The goal, his first in Major League Soccer play, helped the Whitecaps (3-6-0) to a 3-2 victory.

"It was just a sense of relief," said Cavallini, who signed with the Whitecaps in the off-season following a productive career for Mexican side Club Puebla. "But hopefully it's just the first of many."

WATCH | Lucas Cavallini, Whitecaps offence busts out against Toronto FC:

Whitecaps outlast TFC in a wild high scoring affair

2 years ago
Duration 1:18
Jake Nerwinski scored in the 76th minute as Vancouver picked up a huge 3 points against TFC. 

The win awards Vancouver a much-needed three points in the round-robin portion of this year's Canadian Championship. Toronto (5-2-3) bested the Whitecaps in the first two meetings of the series last month.

Still, Vancouver head coach Marc Dos Santos said there are still a number of areas where he wants his group to improve.

Whitecaps outshot by wide margin

"It was a win, a fight and commitment and guys doing things with passion, but it wasn't very good," he said. "Again, we have to grow with the ball, we have to, if we grow with the ball we're going to have even more opportunities to score."

Michael Baldisimo and Jake Nerwinski also had goals for the Whitecaps, while Jonathan Osorio and Alejandro Pozuelo found the back of the net for TFC.

Despite the final score, Toronto dominated play throughout much of the match, outshooting the Whitecaps 22-7 (9-3 on target).

Vancouver's Thomas Hasal stopped seven chances, including a massive shot from Pablo Piatti in the final minutes of the first half that forced the 20-year-old 'keeper to make a diving finger-tip save. TFC's Westberg did not register a save.

There were no anthems ahead of the game, but players from both teams gathered behind a banner reading "Enough is Enough" in a bid to show that the clubs stand opposed to systemic racism. Players and officials alike also knelt on the field before kickoff, with Vancouver's Theo Bair and Derek Cornelius each raising their fists.

The stands at BC Place remained largely empty for the match, with COVID-19 restrictions keeping fans at home. Crowd noise was piped in over the sound system, including songs usually belted out by Whitecaps' supporters clubs.

Despite their absence, supporters banners remained in the stands at BC Place. "Be kind, be calm, screw it and win!" read one, a playful nod to the infamous words of B.C.'s chief medical officer, Dr. Bonnie Henry, who told the province to "be kind, be calm and be safe" in the early days of the pandemic.

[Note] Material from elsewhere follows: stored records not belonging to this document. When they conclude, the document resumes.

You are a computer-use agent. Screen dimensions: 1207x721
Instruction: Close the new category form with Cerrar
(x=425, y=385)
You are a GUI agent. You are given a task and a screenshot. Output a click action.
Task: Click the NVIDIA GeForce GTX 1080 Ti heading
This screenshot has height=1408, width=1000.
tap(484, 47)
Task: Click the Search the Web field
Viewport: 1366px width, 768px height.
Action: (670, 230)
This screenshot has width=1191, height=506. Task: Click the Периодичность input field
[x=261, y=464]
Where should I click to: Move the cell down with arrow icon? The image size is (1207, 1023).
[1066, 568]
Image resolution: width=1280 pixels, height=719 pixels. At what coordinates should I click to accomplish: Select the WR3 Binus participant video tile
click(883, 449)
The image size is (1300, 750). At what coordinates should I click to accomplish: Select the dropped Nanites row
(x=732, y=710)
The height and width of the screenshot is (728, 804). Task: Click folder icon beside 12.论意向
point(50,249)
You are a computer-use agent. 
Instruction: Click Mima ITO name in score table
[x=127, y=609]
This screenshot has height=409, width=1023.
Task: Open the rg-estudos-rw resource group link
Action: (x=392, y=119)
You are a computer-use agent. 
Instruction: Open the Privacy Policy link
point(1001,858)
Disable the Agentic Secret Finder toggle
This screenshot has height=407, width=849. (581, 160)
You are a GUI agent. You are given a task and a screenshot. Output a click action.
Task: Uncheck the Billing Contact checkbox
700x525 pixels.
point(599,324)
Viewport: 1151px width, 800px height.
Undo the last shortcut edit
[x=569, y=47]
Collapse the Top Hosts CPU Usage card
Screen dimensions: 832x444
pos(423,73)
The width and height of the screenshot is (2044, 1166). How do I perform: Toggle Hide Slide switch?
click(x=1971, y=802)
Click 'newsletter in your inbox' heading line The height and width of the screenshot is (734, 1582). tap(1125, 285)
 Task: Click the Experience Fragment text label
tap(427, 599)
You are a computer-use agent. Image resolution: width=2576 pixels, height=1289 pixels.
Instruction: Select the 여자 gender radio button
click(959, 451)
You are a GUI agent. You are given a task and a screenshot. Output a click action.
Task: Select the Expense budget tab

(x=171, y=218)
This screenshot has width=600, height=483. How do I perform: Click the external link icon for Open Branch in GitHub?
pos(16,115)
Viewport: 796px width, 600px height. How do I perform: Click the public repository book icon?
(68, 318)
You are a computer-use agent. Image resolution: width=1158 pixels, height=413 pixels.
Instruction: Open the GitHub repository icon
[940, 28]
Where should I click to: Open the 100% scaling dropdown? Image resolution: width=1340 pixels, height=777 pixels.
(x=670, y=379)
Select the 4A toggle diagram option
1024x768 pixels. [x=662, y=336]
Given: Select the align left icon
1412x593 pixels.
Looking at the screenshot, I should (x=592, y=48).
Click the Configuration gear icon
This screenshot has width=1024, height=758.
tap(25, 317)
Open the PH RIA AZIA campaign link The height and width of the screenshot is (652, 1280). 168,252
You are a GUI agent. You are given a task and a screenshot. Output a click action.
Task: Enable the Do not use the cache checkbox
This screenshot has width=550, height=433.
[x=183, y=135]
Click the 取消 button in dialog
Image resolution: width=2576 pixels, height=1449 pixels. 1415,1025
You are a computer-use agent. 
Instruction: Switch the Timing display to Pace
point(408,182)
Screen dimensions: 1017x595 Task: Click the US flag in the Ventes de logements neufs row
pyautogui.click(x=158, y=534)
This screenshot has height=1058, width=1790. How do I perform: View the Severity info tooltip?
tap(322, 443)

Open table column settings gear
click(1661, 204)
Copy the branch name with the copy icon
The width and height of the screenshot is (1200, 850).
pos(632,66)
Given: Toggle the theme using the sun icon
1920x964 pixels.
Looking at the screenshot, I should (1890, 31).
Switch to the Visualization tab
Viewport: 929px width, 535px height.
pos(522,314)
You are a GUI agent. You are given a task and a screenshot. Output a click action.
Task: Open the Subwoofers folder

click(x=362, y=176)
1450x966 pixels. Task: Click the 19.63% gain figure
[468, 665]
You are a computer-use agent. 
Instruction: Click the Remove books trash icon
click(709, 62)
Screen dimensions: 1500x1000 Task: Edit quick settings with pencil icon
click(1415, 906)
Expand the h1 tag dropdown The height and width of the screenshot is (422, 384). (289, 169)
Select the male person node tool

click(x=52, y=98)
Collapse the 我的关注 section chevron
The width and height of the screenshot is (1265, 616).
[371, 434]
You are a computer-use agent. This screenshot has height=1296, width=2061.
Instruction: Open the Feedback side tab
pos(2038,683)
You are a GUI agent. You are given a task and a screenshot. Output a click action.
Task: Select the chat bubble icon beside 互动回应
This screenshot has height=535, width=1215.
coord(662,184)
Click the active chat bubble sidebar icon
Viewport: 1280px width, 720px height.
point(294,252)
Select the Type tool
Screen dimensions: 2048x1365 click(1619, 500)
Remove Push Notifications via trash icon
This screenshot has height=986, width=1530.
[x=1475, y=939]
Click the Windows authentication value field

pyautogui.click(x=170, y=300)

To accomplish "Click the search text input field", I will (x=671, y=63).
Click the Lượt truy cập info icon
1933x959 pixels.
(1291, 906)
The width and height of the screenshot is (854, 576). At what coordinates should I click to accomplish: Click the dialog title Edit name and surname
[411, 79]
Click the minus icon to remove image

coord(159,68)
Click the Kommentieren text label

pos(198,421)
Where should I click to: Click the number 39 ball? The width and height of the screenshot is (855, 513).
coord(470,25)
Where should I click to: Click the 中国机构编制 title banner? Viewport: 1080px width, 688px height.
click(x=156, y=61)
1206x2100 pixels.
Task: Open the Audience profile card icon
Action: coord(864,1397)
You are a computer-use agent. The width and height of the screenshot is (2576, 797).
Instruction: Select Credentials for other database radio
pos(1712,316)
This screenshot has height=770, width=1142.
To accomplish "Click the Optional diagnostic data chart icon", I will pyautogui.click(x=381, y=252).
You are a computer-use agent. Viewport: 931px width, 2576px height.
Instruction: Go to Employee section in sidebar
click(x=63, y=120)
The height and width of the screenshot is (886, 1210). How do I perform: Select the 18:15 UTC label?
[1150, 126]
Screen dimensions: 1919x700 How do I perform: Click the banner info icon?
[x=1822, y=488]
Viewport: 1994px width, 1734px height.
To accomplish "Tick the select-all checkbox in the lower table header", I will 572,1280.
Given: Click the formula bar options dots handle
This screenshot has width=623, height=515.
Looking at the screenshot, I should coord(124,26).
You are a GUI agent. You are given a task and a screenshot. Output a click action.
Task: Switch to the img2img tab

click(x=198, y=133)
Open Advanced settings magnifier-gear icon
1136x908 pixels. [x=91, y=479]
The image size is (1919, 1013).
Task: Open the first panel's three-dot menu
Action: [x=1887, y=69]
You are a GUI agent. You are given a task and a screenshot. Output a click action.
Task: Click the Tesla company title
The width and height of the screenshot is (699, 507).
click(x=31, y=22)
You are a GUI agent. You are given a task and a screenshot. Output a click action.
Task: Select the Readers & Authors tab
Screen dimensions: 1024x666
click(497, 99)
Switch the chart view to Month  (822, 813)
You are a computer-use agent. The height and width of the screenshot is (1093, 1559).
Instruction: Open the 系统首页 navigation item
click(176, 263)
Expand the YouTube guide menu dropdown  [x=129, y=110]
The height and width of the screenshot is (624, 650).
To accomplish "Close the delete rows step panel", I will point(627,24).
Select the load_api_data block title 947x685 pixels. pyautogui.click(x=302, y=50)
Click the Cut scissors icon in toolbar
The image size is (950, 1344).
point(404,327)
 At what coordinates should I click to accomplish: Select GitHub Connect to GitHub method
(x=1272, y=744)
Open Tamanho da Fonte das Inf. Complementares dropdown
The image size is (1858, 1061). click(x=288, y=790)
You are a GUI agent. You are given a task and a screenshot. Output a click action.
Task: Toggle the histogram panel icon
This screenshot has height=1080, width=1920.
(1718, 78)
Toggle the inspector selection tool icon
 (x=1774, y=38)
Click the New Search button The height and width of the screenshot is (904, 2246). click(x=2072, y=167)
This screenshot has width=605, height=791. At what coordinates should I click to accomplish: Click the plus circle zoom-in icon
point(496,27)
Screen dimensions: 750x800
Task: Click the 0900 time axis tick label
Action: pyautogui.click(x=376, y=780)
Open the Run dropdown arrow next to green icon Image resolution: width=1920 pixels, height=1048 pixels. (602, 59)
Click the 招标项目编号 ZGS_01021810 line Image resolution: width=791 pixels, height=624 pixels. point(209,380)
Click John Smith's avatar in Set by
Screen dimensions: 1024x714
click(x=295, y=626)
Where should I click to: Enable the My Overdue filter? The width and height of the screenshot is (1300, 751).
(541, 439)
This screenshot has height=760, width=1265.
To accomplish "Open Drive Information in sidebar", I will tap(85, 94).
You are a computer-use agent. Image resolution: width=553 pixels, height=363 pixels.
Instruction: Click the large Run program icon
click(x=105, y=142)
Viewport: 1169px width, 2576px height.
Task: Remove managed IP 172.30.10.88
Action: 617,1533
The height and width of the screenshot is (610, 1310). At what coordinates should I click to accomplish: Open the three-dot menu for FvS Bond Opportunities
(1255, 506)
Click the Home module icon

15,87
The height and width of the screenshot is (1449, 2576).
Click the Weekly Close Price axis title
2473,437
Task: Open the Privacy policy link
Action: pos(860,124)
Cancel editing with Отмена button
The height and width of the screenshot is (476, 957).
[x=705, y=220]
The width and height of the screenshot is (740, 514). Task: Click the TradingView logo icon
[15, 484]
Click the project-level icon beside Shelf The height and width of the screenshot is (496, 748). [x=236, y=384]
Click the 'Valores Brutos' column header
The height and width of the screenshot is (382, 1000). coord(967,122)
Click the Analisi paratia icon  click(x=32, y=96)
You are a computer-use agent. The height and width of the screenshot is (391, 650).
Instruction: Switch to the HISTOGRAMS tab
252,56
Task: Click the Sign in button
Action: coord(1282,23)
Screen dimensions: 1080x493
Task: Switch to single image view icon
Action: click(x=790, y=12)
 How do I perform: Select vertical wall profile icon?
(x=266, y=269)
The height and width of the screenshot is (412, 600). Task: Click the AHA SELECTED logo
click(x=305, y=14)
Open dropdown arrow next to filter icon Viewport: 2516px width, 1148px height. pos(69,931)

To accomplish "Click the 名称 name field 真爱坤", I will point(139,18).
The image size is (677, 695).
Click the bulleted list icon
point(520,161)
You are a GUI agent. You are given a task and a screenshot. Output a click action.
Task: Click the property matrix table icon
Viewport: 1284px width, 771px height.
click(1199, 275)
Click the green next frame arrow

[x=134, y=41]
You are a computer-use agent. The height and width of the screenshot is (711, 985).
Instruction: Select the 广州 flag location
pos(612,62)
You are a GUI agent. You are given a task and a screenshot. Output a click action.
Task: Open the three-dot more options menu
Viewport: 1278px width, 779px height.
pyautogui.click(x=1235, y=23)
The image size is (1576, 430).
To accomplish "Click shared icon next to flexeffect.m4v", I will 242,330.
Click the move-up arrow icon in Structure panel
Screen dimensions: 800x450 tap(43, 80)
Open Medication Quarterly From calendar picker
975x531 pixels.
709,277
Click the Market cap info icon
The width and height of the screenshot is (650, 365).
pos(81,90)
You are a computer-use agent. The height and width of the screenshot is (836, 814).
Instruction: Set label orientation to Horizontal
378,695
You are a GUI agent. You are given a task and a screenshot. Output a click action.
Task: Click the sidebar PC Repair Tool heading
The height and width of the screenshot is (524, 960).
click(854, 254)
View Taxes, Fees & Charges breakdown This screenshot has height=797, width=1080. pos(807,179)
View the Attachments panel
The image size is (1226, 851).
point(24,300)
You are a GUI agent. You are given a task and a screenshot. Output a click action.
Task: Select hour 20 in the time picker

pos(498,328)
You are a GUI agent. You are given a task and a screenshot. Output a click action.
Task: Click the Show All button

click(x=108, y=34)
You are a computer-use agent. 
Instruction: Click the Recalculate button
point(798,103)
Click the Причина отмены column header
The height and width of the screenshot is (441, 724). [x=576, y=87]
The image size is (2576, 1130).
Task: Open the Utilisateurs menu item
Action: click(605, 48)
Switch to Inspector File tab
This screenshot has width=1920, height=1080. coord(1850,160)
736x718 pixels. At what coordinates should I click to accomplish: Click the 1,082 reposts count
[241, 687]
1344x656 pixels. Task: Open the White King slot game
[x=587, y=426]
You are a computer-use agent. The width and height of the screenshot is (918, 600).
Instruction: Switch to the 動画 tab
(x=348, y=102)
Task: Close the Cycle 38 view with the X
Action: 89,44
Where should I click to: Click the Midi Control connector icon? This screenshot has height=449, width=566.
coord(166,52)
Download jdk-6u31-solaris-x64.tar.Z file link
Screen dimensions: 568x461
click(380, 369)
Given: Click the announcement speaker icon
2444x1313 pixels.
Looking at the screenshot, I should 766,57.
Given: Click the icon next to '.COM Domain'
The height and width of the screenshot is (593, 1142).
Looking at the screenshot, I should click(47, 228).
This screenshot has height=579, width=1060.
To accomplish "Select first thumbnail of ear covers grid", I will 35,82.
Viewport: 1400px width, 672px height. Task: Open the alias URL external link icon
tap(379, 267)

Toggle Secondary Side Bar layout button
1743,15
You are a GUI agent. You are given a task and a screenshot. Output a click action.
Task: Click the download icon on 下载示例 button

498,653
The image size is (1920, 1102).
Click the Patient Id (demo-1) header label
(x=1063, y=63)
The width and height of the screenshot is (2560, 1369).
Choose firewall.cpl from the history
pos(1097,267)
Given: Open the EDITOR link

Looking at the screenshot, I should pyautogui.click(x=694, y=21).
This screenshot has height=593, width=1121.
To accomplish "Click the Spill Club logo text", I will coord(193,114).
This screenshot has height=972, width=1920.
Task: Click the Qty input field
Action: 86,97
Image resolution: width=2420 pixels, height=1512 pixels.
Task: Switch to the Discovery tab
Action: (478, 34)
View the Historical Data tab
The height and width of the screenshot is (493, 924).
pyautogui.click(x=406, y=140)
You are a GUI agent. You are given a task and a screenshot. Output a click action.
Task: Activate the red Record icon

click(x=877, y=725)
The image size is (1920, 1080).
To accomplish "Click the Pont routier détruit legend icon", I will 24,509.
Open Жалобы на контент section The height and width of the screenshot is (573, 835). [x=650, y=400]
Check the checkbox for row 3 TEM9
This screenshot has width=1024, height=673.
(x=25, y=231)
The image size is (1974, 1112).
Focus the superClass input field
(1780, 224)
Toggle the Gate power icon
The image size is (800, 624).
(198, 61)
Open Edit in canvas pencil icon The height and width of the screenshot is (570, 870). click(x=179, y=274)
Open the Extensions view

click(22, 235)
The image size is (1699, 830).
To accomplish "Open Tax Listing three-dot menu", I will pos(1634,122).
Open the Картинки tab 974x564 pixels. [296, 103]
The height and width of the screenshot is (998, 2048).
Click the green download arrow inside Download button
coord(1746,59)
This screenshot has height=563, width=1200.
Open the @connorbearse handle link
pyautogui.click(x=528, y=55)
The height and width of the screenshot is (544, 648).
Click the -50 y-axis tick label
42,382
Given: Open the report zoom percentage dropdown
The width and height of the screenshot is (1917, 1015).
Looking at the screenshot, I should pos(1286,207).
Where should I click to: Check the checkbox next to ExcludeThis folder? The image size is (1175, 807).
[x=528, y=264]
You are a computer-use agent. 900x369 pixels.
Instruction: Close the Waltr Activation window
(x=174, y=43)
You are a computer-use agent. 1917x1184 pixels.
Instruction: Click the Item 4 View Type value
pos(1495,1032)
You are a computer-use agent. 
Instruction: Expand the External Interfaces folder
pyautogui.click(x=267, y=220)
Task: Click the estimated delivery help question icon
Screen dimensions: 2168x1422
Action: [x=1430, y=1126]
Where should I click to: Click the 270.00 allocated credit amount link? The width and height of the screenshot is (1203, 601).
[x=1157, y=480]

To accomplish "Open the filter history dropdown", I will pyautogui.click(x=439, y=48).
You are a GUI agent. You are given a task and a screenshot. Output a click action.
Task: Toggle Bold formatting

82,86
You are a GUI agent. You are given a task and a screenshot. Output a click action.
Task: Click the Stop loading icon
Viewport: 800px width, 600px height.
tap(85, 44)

Energy of live crowd missed

The empty stands temporarily confused Nerwinski after he scored the game-winning goal in the 77th minute. The 'Caps defender ran to the corner where there would normally be a throng of cheering fans.

"I was like 'Why am I running to the corner? There's no fans.' But I just didn't really know what to do," he told reporters after the game.

"We know that they're watching. We know that they're cheering. And we're happy to give them something to cheer for, something to look forward to."

The game simply isn't the same without the energy that a live crowd brings, Dos Santos said.

"It's good for TV, it's good for a guy who has a beer in front of his couch and watches the game," the coach said. "[But] we're in a different world, a different sport. It's still called soccer but it's very different."

Toronto FC will be back in action on Wednesday when they host the Montreal Impact. The Whitecaps don't play again until Sept. 13, when Montreal visits BC Place.

Both games will continue Canadian Championship play. The winner of the round-robin portion of the tournament will face the winner of the Canadian Premier League's Island Games in the Canadian Championship final.